Theglobe.com Inc has raised $28m in a placement of shares with institutional investors as it tries to build a new business as a VoIP operator.

While the Fort Lauderdale, Florida-based company once enjoyed a buoyant share price during the dot-com boom, it now has to offer substantial inducements to persuade investors to put up more money for the promotion of its voiceglo business, which it says can turn a browser into a phone.

Now traded on the over-the-counter market, theglobe sold the shares to US-based institutional investors and a group of Mexican investors at $0.85 each compared with the most recent public quote for the stock of $1.16. Moreover, to sweeten the deal, the investors received five-year warrants to purchase a further 16.5 million shares at an exercise price of $0.01 each.

This is a far cry from when theglobe.com held its IPO in November 1998. Then styled as an online community, the company’s shares, which had been priced at $9, opened at $87 then soared as high as $97, making it the most successful opening day for an issue.

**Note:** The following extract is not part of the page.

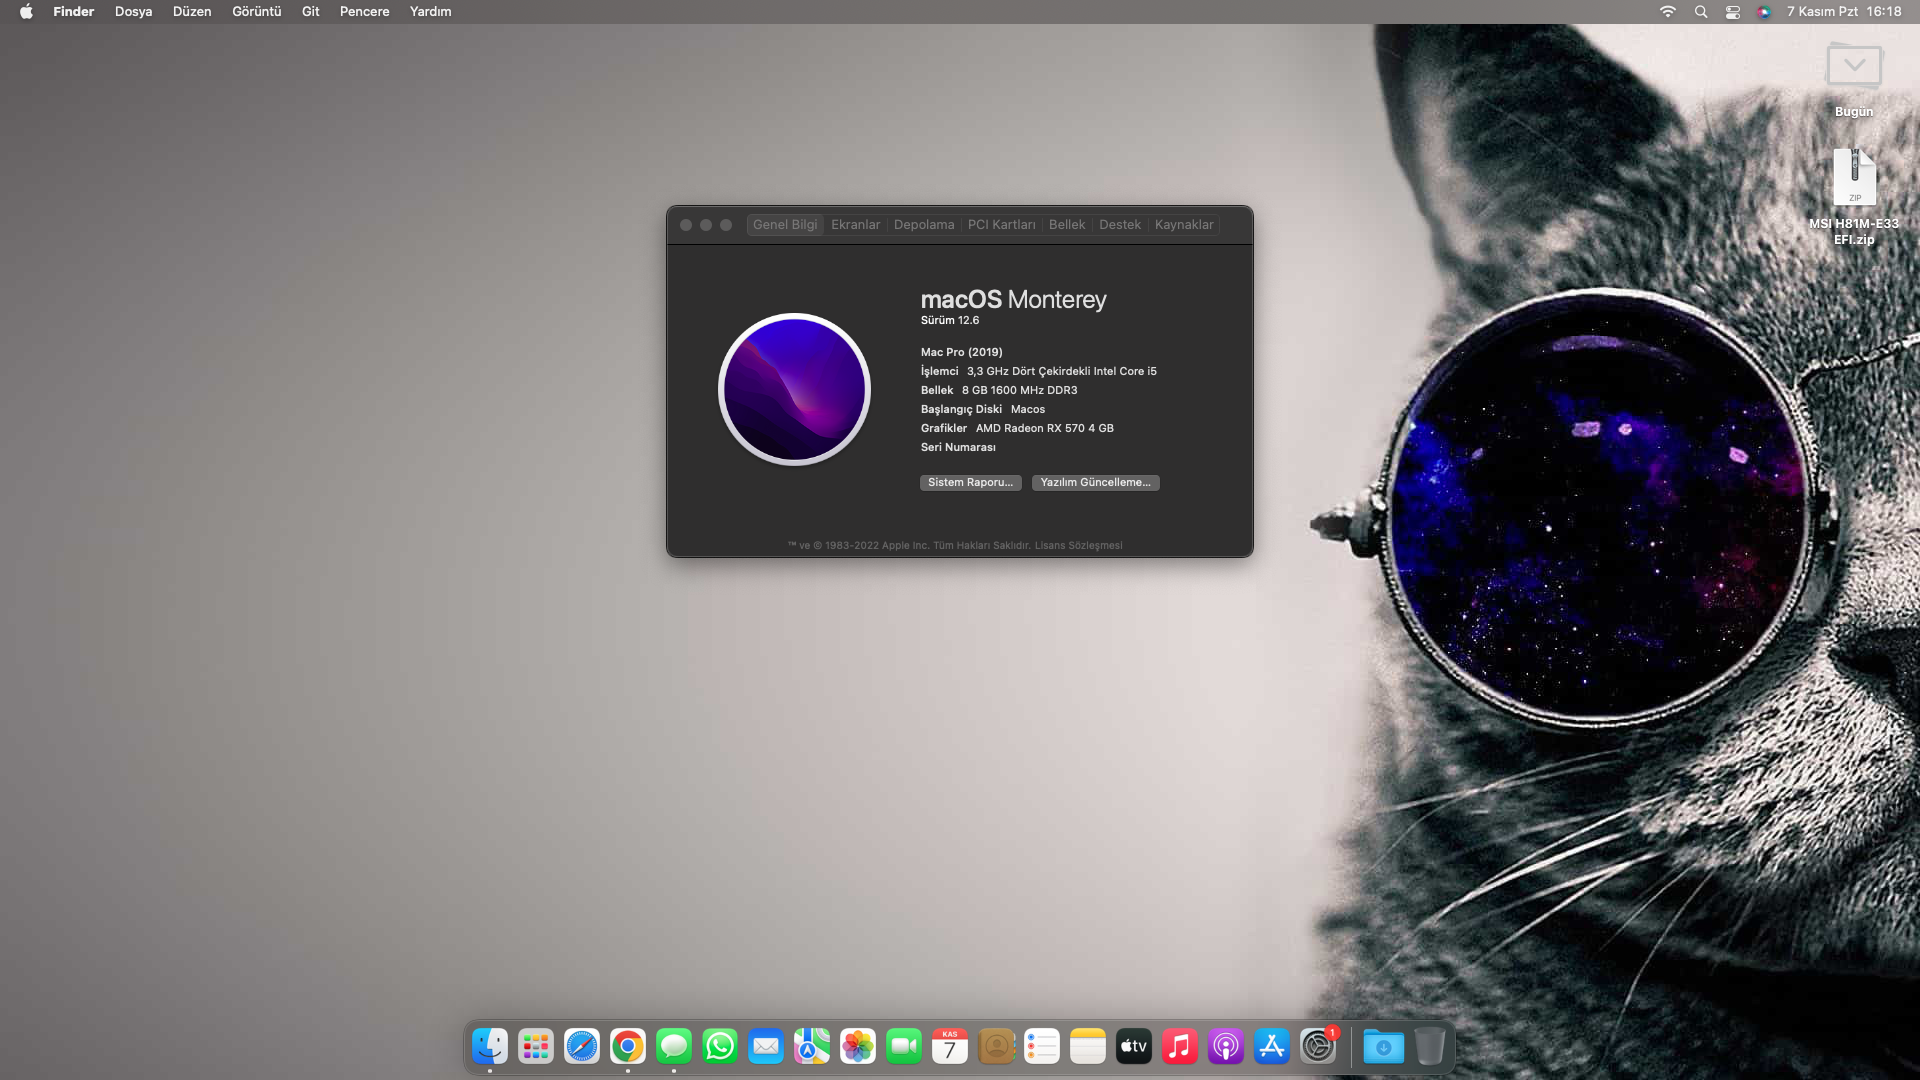Launch the Podcasts app

pyautogui.click(x=1226, y=1046)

It never lived up to expectations, and by January 2000 the company founders stepped down from their roles as co-chief executives after growing losses.

In other news, privately held ERP vendor SSA Global Technologies Inc has reported revenue up 138% at $155.1m for its second quarter to January 31 as it enjoyed a boost from acquisitions, particularly its $135m purchase of Baan Company NV in June 2003.

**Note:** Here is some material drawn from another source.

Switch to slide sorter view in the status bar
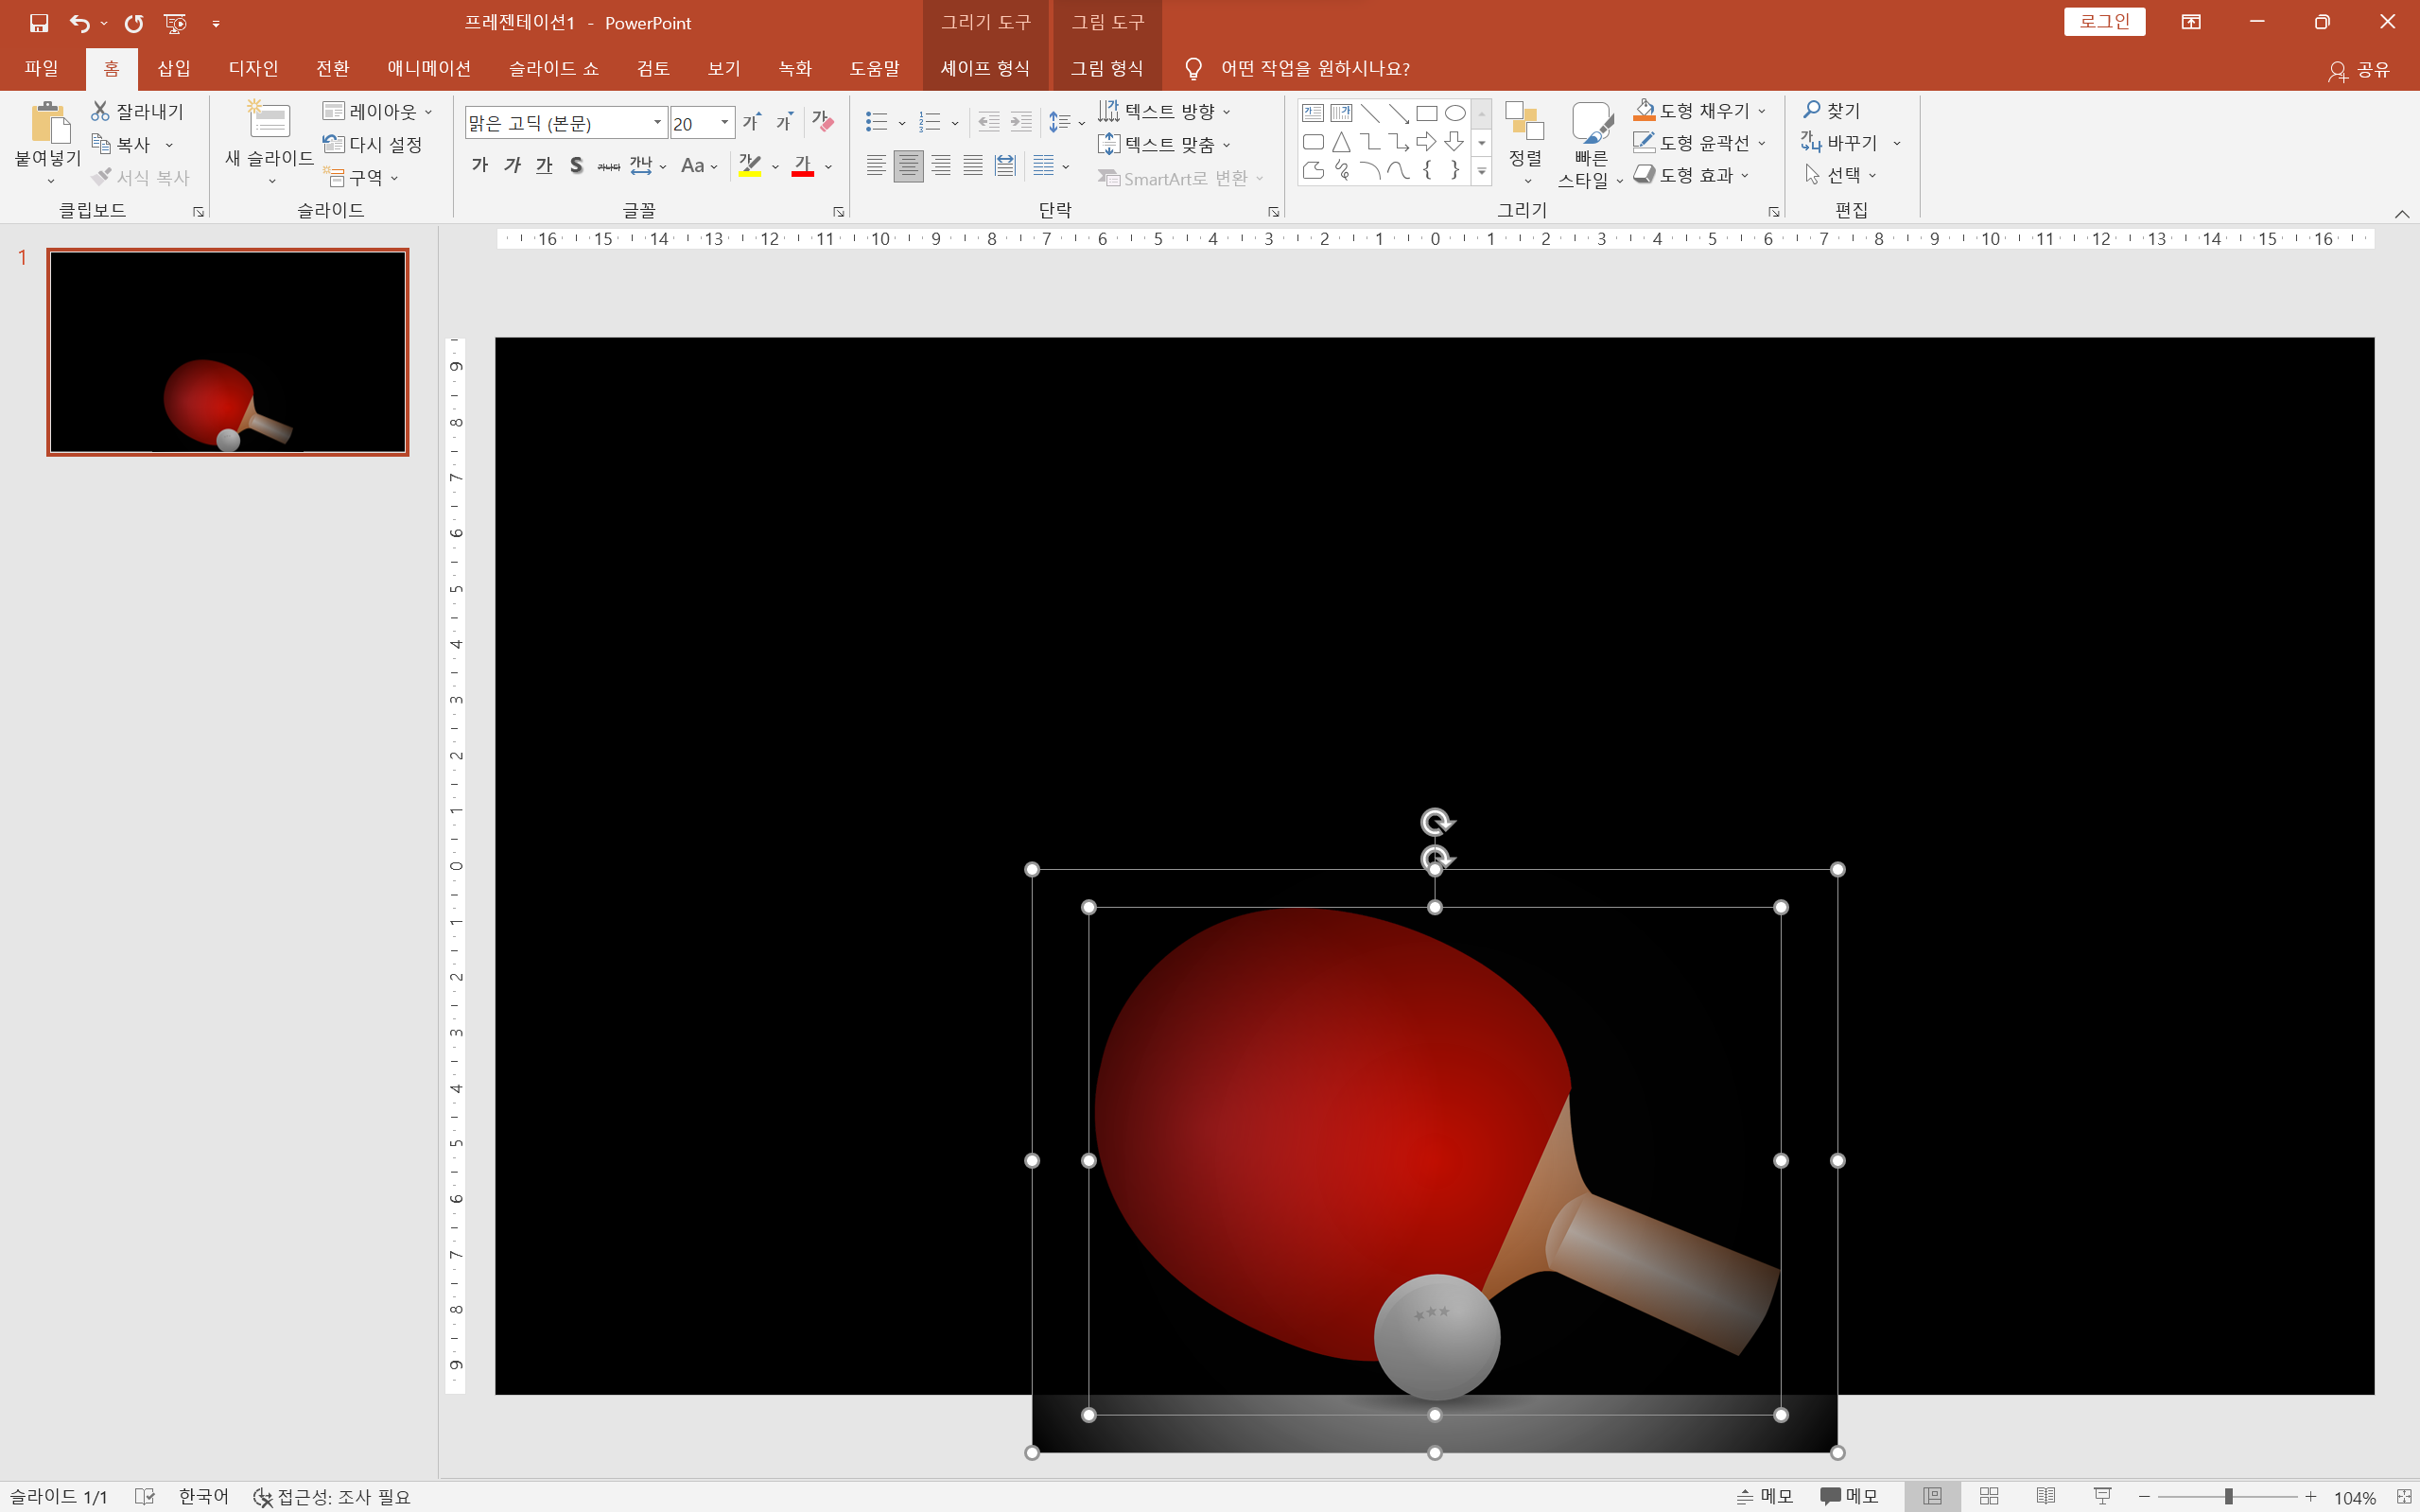2420x1512 pixels. [x=1989, y=1496]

The Chicago, Illinois-based company did not reveal its bottom line but said that earnings at the EBITDA level also increased 138% to $27.9m. The company said software license fees rose 83% to $38m in the quarter and represented 24% of total revenue.

SSA now boasts it is the fourth largest ERP vendor with a global reach. North America delivered 43% of revenue, the EMEA region contributed 38%, Asia/Pacific 13%, and Latin America 6%.

While SSA has $95.9m cash in hand, it has been comparatively quiet on the acquisition front but did conclude its $47.3m purchase of supply chain execution software provider EXE Technologies Inc in the quarter.

And finally, India’s largest exporter of software and services Tata Consultancy Services has acquired the remaining stake in Aviation Software Development Consultancy India Ltd, a joint venture it formed in 1996 with Singapore Airlines.

Under terms of the deal, Mumbai-based TCS’s parent company Tata Sons will pay INR 140.3m ($3.1m) in cash to acquire the remaining 51% stake in ASDC it did not already own, effectively buying out partner Singapore Airlines. TCS previously owned a minority 49% stake in the business.

Chennai-based ASDC was formed to provide Singapore Airlines with development services for its proprietary airline applications. The company has grown to employ some 180 people, and now offers its application development, client server and mainframe services to other airlines and aviation industry companies.

TCS said it will focus on developing a transaction processing system for credit card processing and a railways reservation system with ASDC, and will also attempt to cross-sell its services into other vertical markets.